La fistule n'est qu'une partie des conséquences possibles d'un difficile accouchement sans césarienne. Ce dernier peut se compliquer également par un rétrécissement du vagin, une insuffisance rénale, une stérilité et des troubles de la marche secondaire à la lésion des nerfs moteurs comprimés.
Heureusement les femmes victimes de ce mal ne sont pas condamnées à vivre leur souffrance recluses dans l’obscurité de leur maison. Le plus souvent une intervention chirurgicale permet de les faire retrouver une nouvelle vie. Mais l’idéal c’est de prévenir ce mal en luttant contre la première cause qu’est le mariage précoce.
Quelques statistiques
La prévalence de la fistule vésico-vaginale est estimée à 3 000 000 de femmes. Elles sont exceptionnelles dans les pays développés et ont d'autres causes (tel le cancer ou les complications de chirurgies).
L'incidence des accouchements difficiles a été estimée à près de 6 500 000 cas/an dans les pays défavorisés, entraînant une incidence annuelle théorique de près de 130 000 fistules obstétricales.
Il s'agit de la complication non mortelle la plus fréquente des accouchements dans ces pays.
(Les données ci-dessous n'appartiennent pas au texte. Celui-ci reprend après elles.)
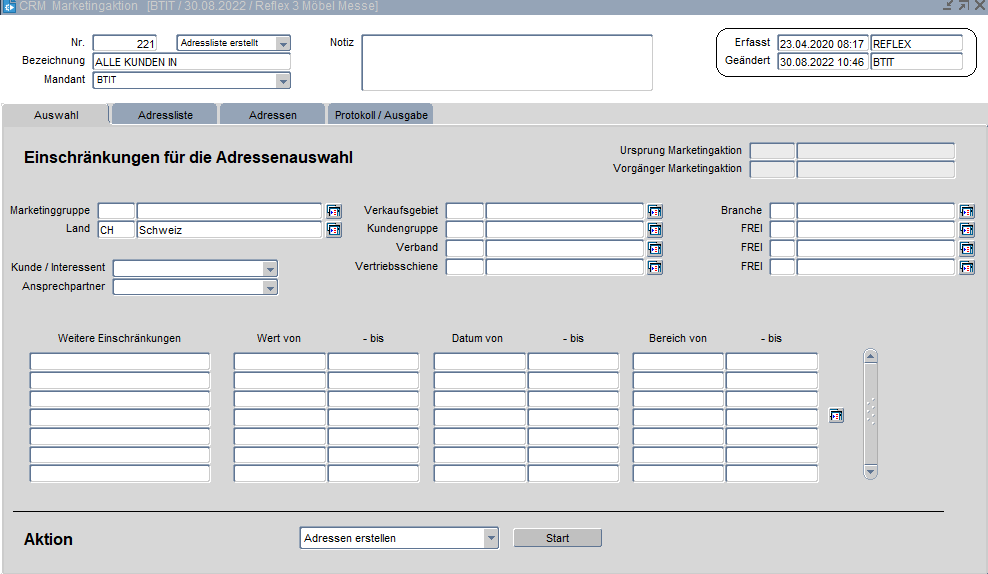Switch to the Protokoll / Ausgabe tab

pos(381,115)
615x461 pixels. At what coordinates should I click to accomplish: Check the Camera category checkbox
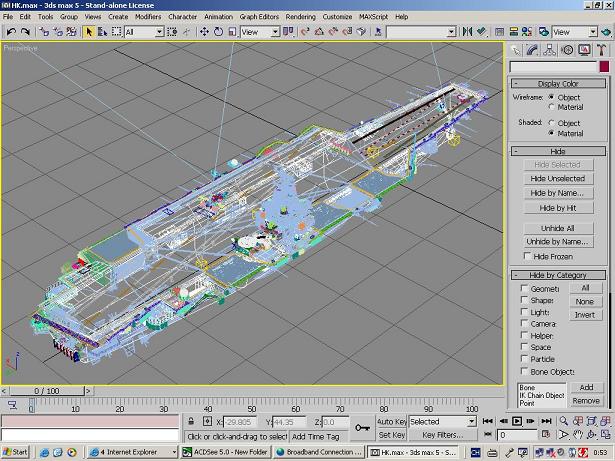pyautogui.click(x=524, y=324)
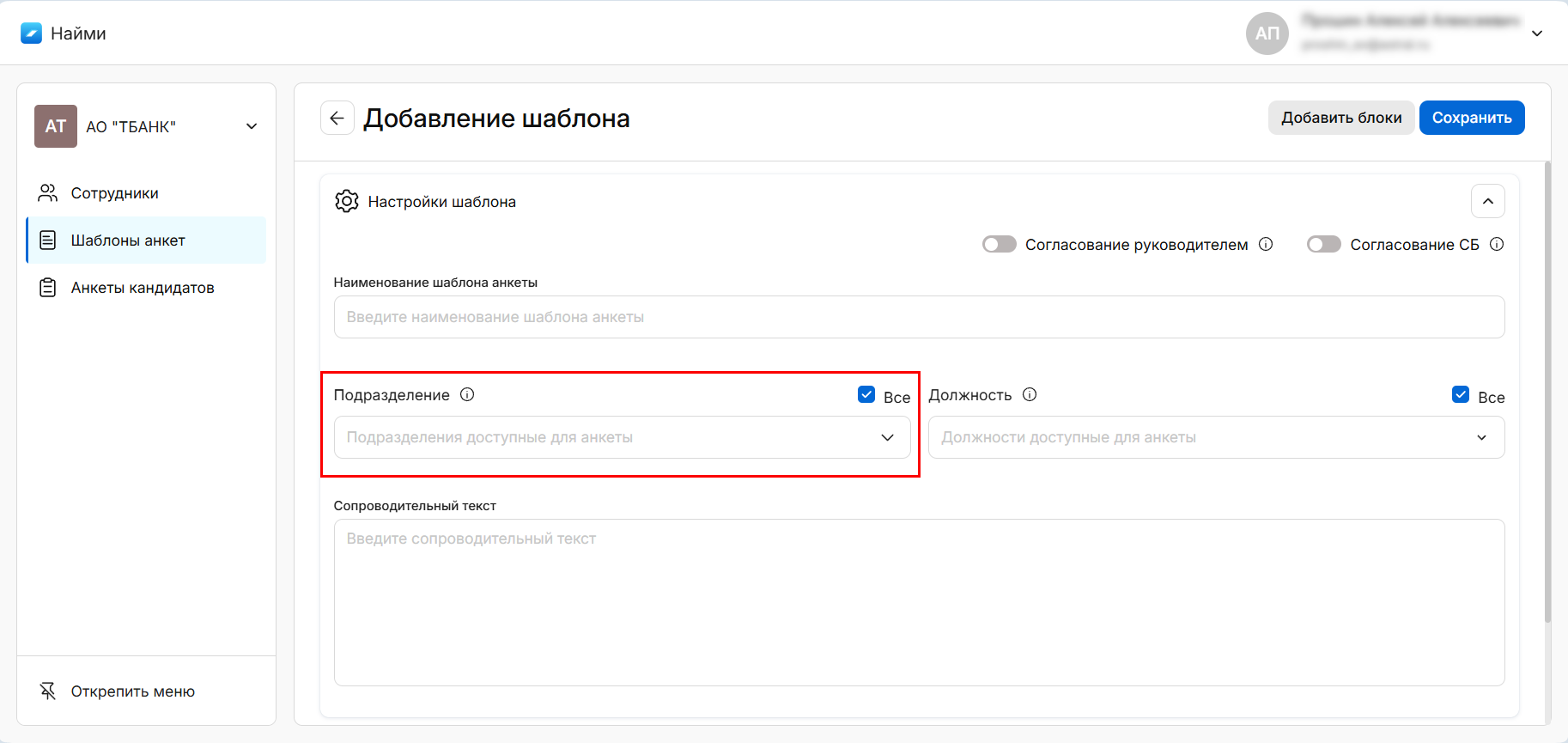Enable the Согласование руководителем toggle

[1000, 244]
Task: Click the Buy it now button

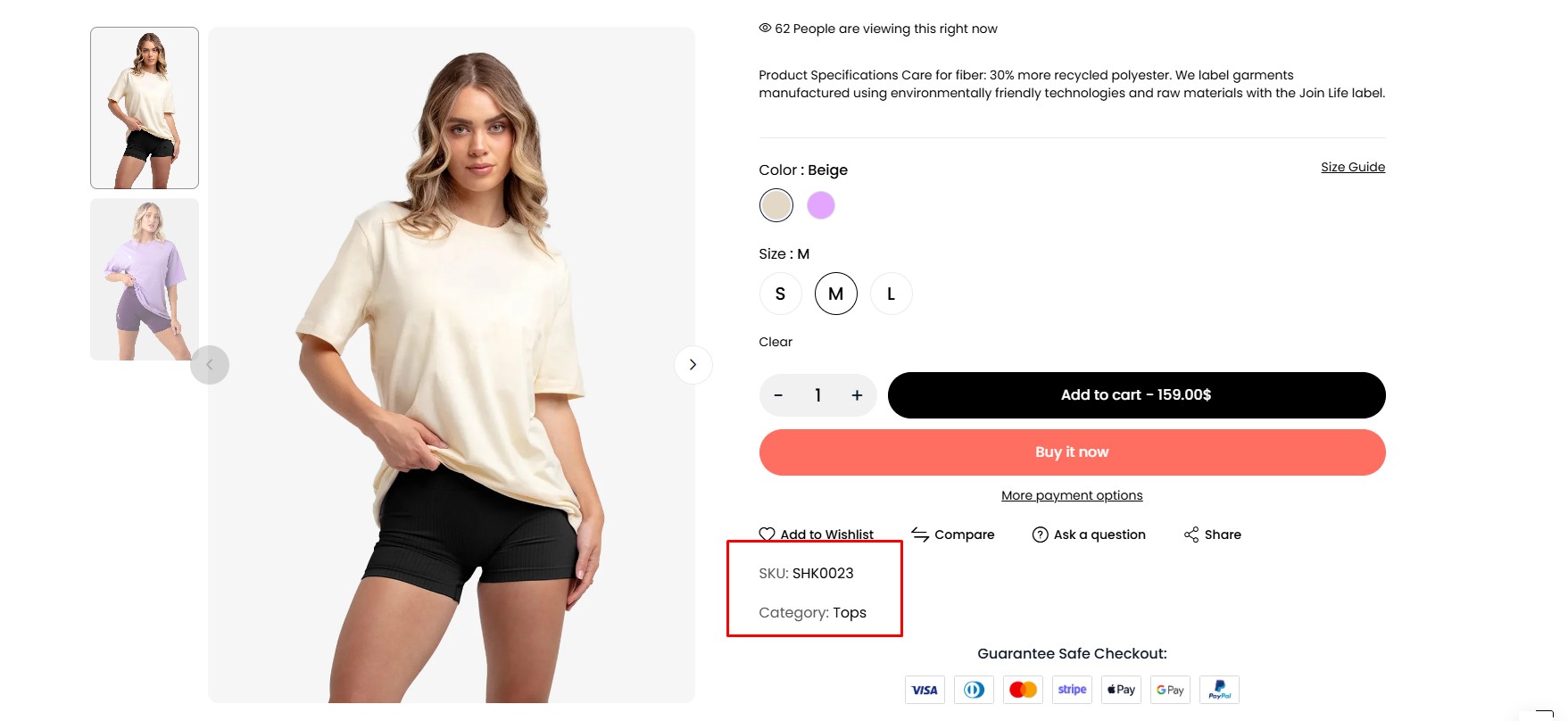Action: [1072, 452]
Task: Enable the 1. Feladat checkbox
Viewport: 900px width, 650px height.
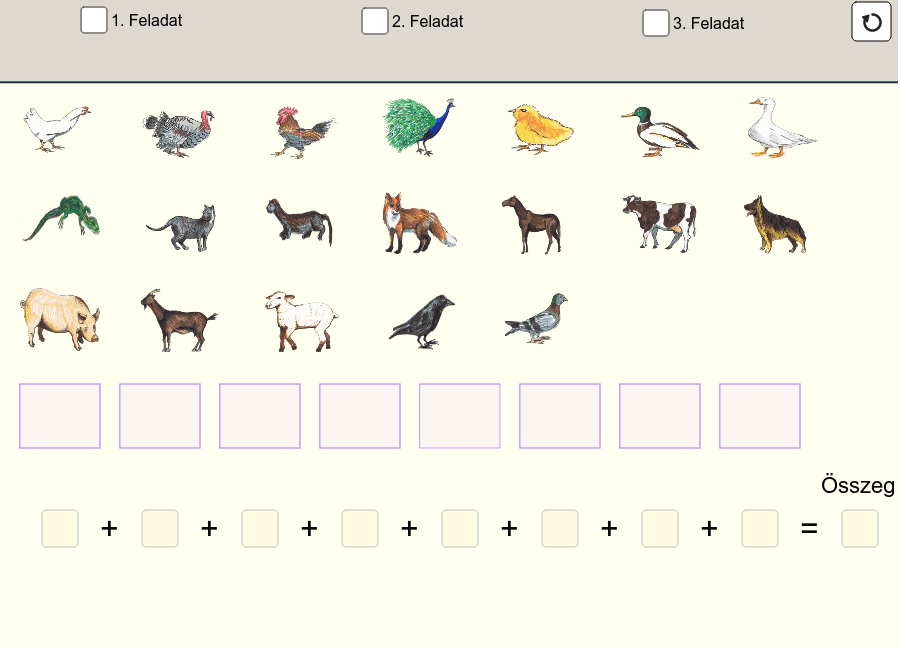Action: click(x=94, y=20)
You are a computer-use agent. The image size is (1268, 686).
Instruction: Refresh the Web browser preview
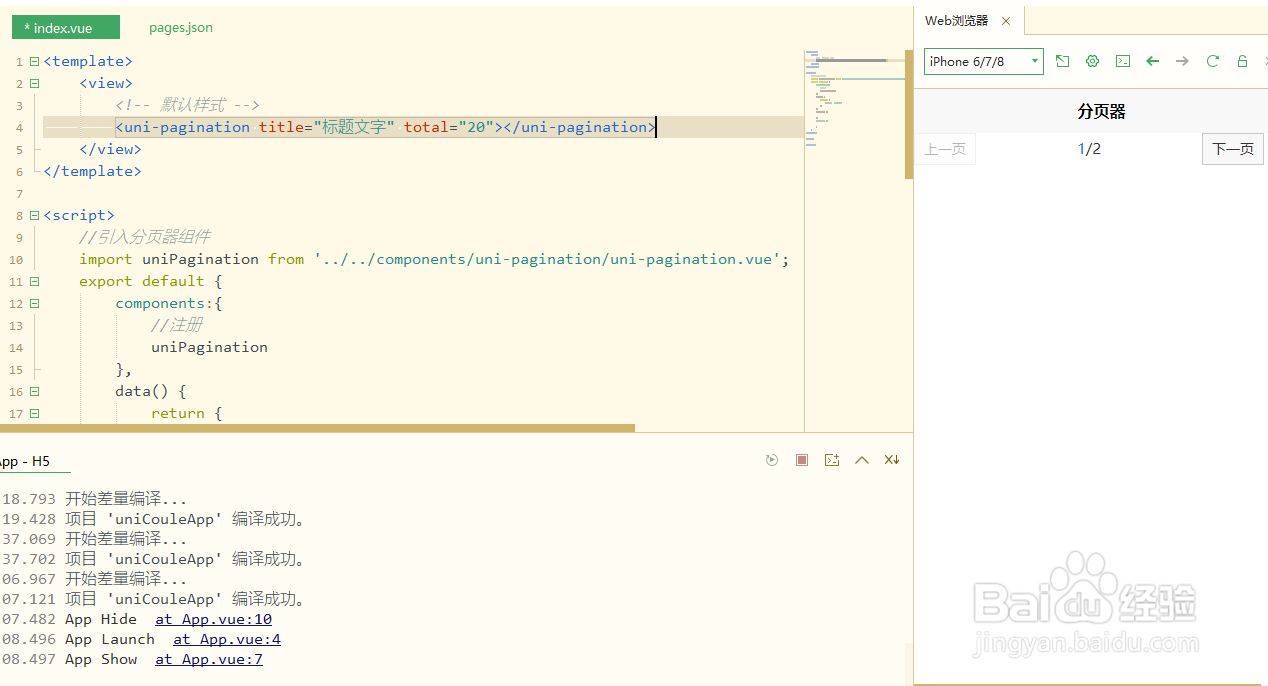[x=1213, y=61]
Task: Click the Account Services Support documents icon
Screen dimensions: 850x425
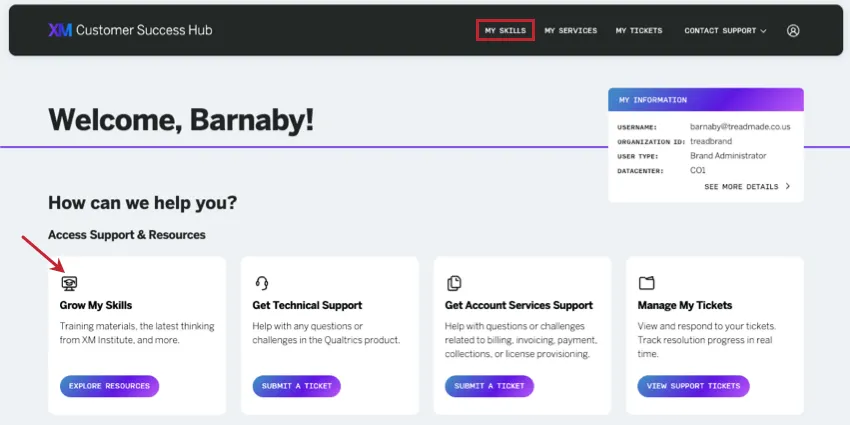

Les fistules peuvent être également dues à d'autres causes : traumatiques dont les complications des mutilations génitales féminines, infectieuses… Mais l'accouchement compliqué en est la principale cause. Les fistules obstétricales constituent une pathologie grave qui touche actuellement 3,5 millions de femmes en Afrique et en Asie, avec 130 000 nouveaux cas dépistés chaque année (OMS 2009). La fistule obstétricale constitue un problème médical grave et comporte également une dimension socio-économique à ne pas négliger.
Les fistules ne constituent pas uniquement un problème de santé publique, mais surtout une problématique plus profonde enracinée dans les normes sociales, avec des conséquences sur les relations entre les sexes, les droits humains et le développement économique. En 2003, le Fonds des Nations unies pour la population a lancé la campagne mondiale d’élimination des fistules obstétricales.
Cette lutte est multidisciplinaire et doit impliquer plusieurs acteurs. Ainsi, afin de permettre à ces différents acteurs de s’impliquer dans la lutte contre les fistules obstétricales, la fondation RAMA en collaboration avec la direction la santé de la famille et l’appui technique et financier de l’UNFPA organise une journée d’information et sensibilisation en faveur des artistes musiciens du Burkina Faso.